Pero si el método abductivo acepta conjeturas más o menos probables, necesita establecer algunos criterios que le ayuden a valorar los distintos tipos de hipótesis que pueden ser formuladas. Luego de aceptar que la abducción «parece más un movimiento libre de la imaginación alimentado por emociones (como una vaga “intuición”) que un proceso normal de descodificación» [2], Umberto Eco propone una taxonomía bastante económica, basada en cuatro tipos generales, de acuerdo el grado de dificultad que debe superar el intérprete para demostrarlas o refutarlas: la hipercodificada (aquella donde la conjetura se demuestra con el mínimo esfuerzo interpretativo), la hipocodificada (o aquella que requiere elegir entre varias hipótesis equiprobables), la abducción creativa (aquella donde el intérprete convierte la conjetura en ley) y la meta abducción (aquella que, por sus implicaciones, modifica la visión del mundo de quien formula la abducción) [3].

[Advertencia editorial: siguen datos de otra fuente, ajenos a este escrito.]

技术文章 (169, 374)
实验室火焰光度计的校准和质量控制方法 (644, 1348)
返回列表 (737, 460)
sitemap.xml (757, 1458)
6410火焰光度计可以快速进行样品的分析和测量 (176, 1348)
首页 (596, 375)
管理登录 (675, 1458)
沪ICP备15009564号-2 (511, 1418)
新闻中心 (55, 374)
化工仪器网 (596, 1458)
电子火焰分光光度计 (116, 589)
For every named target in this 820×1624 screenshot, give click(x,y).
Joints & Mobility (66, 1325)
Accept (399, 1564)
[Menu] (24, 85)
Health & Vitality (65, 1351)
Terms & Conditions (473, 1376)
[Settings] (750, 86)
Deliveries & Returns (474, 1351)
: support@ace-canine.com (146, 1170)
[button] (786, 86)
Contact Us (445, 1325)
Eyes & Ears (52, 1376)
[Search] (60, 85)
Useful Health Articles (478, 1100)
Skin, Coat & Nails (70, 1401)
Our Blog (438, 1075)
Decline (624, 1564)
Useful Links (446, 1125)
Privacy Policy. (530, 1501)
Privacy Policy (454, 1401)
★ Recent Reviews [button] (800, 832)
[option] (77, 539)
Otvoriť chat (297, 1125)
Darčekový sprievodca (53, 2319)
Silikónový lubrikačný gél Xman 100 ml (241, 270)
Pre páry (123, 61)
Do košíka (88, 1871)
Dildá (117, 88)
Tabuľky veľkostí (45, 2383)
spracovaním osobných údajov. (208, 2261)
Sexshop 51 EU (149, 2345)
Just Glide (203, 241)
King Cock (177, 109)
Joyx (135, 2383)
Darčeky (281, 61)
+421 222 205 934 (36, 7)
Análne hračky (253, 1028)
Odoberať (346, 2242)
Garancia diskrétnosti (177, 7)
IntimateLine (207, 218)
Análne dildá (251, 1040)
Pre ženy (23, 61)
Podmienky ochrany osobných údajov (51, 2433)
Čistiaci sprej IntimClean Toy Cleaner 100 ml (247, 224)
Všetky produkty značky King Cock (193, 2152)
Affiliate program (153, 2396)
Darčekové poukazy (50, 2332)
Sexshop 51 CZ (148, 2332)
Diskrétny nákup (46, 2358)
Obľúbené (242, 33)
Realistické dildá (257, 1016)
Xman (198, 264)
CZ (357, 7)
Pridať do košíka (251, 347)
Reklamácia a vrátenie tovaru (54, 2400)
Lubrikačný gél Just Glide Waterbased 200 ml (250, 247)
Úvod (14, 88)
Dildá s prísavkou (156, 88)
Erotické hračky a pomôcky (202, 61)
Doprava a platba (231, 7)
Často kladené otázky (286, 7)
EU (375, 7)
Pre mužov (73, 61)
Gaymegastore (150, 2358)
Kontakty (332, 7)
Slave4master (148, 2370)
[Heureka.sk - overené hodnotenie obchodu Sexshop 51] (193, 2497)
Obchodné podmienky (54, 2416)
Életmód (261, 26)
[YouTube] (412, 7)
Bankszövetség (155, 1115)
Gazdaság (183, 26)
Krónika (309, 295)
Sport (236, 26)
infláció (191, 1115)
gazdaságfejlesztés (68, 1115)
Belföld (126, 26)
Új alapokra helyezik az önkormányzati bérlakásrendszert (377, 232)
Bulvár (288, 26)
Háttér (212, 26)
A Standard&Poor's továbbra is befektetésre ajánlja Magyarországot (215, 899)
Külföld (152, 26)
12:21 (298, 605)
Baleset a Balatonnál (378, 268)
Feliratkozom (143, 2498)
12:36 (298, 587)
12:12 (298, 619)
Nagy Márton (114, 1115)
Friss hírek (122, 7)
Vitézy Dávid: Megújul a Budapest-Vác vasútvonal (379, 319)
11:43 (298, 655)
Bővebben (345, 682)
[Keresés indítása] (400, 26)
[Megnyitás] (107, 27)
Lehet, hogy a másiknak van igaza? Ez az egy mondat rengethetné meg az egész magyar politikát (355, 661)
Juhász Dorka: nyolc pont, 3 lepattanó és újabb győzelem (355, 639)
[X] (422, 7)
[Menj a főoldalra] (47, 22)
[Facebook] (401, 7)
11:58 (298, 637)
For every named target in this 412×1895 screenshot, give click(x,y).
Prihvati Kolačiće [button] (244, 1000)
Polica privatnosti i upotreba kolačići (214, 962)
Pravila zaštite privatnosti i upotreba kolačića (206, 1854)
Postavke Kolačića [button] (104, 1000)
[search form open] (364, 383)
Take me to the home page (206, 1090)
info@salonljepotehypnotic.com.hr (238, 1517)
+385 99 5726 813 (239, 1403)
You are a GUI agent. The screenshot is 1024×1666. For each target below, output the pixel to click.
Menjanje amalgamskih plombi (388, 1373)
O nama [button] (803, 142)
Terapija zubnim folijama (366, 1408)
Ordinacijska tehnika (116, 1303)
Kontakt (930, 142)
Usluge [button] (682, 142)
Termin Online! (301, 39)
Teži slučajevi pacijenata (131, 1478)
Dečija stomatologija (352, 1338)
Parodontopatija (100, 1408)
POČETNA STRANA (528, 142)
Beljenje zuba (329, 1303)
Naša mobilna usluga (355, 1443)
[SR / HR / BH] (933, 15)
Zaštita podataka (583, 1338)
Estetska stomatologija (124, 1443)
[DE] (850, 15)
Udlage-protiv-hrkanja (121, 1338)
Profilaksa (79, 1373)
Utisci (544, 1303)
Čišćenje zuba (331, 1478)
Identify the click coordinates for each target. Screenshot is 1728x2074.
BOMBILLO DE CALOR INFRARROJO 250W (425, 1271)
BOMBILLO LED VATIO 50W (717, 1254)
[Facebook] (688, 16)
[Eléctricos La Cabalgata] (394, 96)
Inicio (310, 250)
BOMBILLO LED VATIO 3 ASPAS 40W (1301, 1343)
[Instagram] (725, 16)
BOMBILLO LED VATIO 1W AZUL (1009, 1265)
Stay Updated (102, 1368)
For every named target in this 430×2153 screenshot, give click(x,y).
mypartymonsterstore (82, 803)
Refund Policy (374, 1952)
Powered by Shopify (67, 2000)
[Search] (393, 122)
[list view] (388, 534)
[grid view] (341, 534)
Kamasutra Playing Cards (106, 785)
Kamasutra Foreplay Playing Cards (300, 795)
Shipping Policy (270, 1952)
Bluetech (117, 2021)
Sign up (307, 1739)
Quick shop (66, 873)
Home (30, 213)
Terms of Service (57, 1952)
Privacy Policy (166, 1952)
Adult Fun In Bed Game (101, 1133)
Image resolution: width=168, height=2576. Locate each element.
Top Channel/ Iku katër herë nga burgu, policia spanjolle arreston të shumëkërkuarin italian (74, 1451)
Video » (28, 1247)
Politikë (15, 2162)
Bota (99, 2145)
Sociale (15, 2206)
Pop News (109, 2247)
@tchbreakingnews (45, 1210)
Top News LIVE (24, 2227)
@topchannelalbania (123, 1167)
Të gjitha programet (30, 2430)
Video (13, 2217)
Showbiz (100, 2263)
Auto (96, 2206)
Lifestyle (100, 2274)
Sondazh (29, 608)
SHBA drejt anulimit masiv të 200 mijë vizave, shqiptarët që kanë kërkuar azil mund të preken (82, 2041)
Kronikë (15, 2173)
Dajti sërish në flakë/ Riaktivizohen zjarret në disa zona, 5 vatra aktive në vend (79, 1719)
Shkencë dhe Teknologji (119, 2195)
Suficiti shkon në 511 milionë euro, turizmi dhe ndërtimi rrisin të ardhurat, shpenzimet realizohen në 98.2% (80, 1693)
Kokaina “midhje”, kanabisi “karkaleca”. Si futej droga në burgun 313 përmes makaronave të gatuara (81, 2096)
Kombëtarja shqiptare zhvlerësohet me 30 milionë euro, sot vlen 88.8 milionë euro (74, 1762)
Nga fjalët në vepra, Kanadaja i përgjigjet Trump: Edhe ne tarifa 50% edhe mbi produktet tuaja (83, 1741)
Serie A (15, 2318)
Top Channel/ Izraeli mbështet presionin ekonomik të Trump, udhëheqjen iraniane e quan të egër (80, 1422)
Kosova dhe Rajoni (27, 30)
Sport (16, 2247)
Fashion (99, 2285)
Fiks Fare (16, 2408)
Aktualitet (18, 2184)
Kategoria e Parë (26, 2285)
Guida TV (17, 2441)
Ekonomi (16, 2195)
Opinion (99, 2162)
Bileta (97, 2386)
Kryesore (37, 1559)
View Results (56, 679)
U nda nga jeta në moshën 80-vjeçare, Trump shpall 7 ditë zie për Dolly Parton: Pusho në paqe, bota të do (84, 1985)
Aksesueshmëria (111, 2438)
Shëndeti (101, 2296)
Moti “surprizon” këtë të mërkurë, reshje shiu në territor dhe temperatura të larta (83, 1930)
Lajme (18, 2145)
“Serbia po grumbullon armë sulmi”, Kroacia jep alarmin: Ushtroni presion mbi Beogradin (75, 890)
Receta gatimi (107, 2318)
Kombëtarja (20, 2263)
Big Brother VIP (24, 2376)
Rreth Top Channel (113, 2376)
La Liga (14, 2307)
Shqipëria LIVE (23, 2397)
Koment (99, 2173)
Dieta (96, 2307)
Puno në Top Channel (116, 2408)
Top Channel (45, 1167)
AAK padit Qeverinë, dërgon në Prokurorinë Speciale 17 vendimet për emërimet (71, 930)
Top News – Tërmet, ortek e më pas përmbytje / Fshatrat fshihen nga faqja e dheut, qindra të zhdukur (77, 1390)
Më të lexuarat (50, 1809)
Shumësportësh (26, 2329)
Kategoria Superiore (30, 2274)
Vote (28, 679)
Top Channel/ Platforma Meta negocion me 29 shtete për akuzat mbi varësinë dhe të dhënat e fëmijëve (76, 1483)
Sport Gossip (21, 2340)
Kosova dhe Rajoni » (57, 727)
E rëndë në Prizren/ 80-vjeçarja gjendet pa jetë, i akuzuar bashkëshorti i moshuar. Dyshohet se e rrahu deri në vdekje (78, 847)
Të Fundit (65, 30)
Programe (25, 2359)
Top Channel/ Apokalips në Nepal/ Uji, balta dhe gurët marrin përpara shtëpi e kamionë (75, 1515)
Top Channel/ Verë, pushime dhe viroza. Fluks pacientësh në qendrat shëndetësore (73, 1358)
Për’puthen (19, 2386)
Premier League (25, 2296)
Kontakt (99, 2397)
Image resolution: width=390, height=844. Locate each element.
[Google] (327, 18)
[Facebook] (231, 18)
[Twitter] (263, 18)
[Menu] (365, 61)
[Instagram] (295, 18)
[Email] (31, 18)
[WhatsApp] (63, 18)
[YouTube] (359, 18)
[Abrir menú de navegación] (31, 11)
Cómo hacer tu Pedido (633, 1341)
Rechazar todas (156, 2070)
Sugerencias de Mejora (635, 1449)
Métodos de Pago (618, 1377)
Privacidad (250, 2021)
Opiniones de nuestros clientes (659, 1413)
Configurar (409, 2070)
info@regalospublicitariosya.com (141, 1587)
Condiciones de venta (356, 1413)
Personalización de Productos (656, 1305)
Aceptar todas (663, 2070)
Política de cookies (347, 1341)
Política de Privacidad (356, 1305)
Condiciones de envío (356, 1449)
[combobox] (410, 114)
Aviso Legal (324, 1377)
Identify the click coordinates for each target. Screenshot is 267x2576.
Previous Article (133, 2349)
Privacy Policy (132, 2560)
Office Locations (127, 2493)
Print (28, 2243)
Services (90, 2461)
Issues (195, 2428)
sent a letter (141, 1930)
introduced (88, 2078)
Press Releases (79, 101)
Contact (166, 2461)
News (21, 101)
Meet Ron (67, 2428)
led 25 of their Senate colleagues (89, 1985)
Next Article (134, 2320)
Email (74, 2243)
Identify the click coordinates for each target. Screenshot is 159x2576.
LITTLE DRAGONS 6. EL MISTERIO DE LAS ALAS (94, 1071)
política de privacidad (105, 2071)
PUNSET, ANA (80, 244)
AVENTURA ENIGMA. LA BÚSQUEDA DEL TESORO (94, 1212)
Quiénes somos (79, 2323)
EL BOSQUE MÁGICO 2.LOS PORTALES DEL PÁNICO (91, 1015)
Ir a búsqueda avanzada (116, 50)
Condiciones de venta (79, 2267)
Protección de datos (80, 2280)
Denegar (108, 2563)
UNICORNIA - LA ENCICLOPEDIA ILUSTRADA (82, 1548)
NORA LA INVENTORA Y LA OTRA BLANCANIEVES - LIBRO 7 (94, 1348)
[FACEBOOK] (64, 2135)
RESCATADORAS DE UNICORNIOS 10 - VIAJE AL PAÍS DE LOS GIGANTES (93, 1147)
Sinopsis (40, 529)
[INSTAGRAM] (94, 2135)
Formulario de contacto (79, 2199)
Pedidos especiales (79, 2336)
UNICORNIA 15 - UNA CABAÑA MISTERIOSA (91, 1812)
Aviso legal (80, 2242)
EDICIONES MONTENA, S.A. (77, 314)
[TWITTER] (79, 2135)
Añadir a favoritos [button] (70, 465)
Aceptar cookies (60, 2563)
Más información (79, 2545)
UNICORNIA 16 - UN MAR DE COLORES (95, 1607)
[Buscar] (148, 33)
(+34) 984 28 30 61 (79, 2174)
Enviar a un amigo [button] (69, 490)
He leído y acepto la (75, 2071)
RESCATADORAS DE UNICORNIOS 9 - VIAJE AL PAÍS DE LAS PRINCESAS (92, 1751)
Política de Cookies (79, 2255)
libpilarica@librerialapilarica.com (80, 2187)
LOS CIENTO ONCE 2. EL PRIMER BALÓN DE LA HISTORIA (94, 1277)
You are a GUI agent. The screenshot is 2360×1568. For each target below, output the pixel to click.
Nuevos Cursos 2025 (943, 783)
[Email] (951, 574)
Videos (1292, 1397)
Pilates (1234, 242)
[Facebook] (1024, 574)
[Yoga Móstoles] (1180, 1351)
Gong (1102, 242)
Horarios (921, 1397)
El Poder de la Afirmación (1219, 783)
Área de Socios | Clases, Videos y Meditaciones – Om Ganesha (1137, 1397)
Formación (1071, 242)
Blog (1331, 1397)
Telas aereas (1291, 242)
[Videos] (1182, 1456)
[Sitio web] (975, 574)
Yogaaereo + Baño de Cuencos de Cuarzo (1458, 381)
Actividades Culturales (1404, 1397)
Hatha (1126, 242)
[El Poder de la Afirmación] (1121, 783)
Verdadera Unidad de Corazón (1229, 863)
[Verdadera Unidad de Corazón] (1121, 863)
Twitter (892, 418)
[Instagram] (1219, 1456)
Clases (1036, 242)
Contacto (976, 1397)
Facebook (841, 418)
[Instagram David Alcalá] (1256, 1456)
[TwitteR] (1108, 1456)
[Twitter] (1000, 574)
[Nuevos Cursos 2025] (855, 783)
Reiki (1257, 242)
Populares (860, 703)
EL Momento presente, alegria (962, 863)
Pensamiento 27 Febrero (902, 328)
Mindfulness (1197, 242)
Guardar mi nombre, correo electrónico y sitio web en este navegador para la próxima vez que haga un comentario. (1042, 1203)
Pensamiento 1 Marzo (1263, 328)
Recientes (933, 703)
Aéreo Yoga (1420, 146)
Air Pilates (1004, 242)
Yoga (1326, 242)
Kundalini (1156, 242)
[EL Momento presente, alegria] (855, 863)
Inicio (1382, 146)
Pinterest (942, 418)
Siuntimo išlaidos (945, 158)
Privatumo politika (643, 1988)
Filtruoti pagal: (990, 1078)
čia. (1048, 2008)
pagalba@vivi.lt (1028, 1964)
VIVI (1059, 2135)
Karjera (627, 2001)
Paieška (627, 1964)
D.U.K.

Una escena de la película Juana de Arco (Luc Besson 1999) plantea con claridad esta taxonomía. En ella vemos a la santa francesa (Milla Jovovich) mientras aguarda en su celda la sentencia que la conducirá a la hoguera. Rezando un padrenuestro, la doncella invoca las «visiones» que suelen aconsejarla. En lugar de Dios o de un ángel, se apersona ante ella un monje anónimo e impasible (Dustin Hoffmann): un anciano que para colmo no ha venido a aconsejarla, sino a cuestionar su capacidad abductiva: a hacerle ver con qué ligereza ha interpretado las «señales» que Dios, presuntamente, le había remitido. En específico, se refiere a esa espada, tirada en el campo, que Juana quiso interpretar como una orden divina:



De inicio, el monje imagina cinco conjeturas que pudieran explicar la presunta señal: 1) la espada se le cayó a un jinete, sin que él lo notara; 2) la espada pertenecía a un hombre que fue asesinado durante un duelo; 3) la espada fue arrojada por un hombre que huía de sus adversarios y quería aligerar su fuga; 4) la espada la soltó un hombre al ser asesinado por un arquero; 5) la espada fue abandonada por un hombre que, sin motivo aparente, se cansó de ella. De acuerdo con las definiciones de Eco, las cuatro primeras son hipercodificadas: si comprendemos el contexto de violencia que caracterizaba a la Edad Media, las cuatro explican, de manera casi automática, la inusual presencia de una espada tirada sobre el campo. En contraste, la quinta abducción pertenece al grupo de las hipocodificadas, pues requiere explicaciones adicionales: ¿por qué motivo ese hombre se deshizo de su arma?, ¿por un conflicto moral, por flojera, por locura?, ¿o simplemente decidió convertirse en eremita, como San Julián, o en libertino, como Gilles de Rais?

Parece irrefutable, en consecuencia, el reclamo del monje: entre las infinitas conjeturas que pudiera haber imaginado para explicar el fenómeno, resulta absurdo que ella eligiera la sexta explicación, la más inverosímil: que la espada le haya sido entregada por Dios para que Juana, cumpliendo las profecías, liberara a Francia del dominio inglés.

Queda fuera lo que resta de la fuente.